Data shown |
────────────────

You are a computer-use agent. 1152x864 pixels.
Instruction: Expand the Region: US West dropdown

────────────────

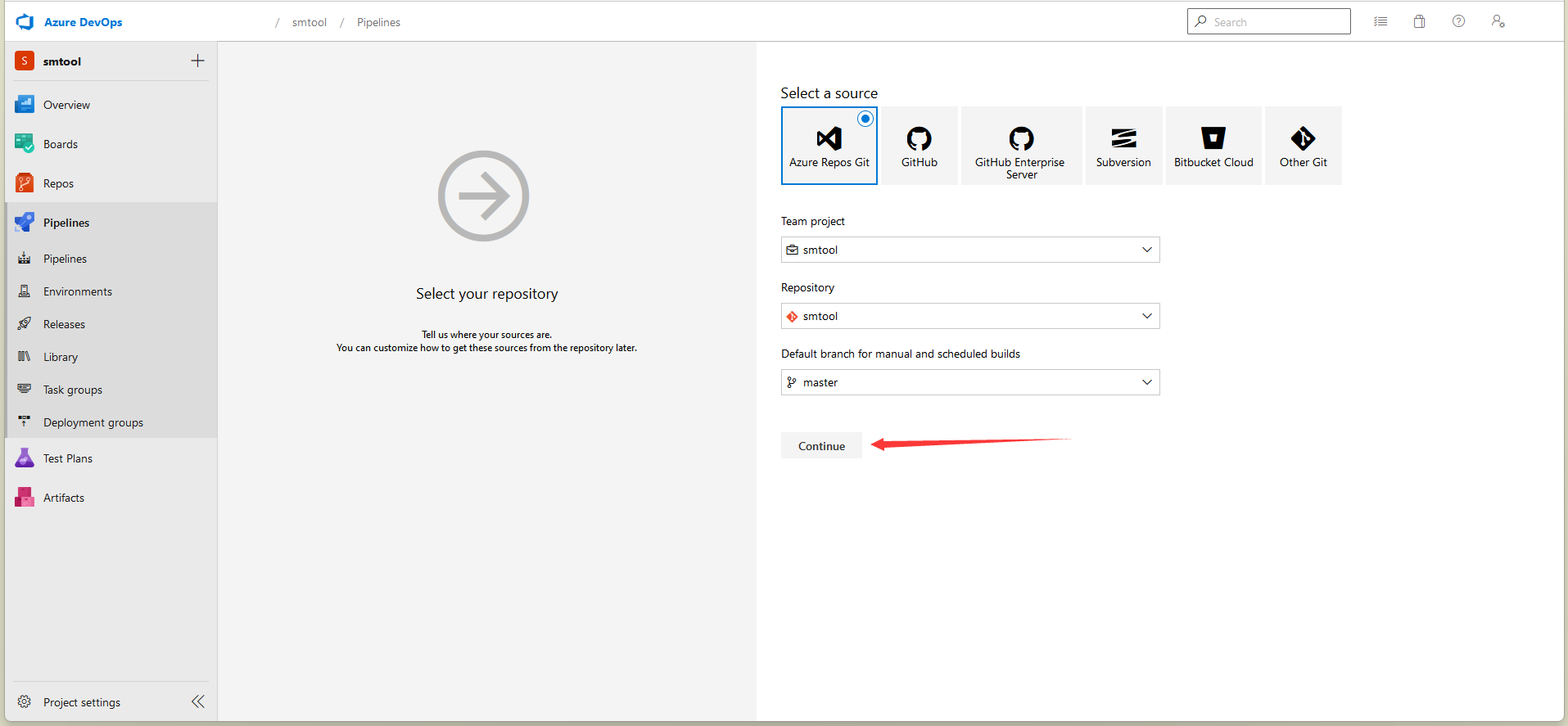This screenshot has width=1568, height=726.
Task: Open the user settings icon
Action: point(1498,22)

────────────────

The task |
Copy the entries above exactly, but only from the line holding "You are a computer-use" through the line holding "Instruction: Expand the", both included.

Exercise answer |
You are a computer-use agent. 1152x864 pixels.
Instruction: Expand the Region: US West dropdown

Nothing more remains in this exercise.